[Stored data entries]
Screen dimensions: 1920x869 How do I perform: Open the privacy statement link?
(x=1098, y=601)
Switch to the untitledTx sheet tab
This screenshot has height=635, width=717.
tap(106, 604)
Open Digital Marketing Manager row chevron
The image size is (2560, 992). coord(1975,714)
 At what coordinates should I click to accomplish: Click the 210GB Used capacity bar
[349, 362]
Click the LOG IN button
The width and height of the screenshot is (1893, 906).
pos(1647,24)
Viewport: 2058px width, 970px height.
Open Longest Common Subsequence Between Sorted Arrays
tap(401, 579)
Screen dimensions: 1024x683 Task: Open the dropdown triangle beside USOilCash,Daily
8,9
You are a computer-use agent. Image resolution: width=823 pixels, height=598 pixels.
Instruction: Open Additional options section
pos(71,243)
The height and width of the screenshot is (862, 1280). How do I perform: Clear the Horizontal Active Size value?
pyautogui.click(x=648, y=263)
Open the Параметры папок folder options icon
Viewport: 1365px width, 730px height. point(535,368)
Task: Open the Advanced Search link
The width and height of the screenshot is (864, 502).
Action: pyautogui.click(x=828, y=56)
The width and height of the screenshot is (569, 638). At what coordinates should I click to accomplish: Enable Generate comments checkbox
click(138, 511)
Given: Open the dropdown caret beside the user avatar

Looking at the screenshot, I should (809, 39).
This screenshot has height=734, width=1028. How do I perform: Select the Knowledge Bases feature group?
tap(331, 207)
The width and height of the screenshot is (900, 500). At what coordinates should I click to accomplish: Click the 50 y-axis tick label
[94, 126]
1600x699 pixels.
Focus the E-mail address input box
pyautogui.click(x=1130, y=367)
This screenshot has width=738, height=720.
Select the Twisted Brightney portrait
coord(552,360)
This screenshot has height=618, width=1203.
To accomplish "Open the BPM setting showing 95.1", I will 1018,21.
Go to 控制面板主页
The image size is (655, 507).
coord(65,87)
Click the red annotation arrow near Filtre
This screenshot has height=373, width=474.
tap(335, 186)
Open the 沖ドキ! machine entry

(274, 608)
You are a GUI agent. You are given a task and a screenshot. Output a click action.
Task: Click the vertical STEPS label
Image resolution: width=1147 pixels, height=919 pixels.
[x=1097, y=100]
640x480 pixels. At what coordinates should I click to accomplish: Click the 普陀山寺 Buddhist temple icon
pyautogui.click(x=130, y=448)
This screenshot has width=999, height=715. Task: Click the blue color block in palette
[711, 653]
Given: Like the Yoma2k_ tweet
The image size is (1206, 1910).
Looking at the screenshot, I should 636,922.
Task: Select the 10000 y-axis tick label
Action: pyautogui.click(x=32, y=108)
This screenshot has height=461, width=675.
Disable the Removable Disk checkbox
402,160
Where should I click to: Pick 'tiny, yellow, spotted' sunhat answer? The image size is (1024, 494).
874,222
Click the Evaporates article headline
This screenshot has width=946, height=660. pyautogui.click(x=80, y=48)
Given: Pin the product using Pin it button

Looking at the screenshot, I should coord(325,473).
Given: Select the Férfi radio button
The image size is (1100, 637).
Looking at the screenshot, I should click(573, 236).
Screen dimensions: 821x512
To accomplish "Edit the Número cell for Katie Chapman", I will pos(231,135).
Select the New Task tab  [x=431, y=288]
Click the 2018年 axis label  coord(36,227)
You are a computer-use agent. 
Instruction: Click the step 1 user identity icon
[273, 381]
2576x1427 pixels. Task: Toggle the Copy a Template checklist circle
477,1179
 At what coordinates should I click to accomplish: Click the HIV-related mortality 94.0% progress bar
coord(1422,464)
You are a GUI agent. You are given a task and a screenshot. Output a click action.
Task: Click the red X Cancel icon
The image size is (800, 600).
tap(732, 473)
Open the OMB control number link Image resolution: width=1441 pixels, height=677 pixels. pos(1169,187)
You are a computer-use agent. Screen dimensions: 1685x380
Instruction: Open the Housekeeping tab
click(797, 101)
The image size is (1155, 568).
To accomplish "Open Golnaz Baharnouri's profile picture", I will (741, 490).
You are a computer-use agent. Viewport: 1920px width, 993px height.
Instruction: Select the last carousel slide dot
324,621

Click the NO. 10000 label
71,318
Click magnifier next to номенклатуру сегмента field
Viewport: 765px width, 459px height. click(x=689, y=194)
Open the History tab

- _PROBLEM DETAILS_:
What lines in the data above contain the word "computer"? Show them all.

- _WORKED SOLUTION_:
You are a computer-use agent. Image resolution: width=823 pixels, height=598 pixels.
You are a computer-use agent. 
You are a computer-use agent. Screen dimensions: 1685x380
You are a computer-use agent. Viewport: 1920px width, 993px height.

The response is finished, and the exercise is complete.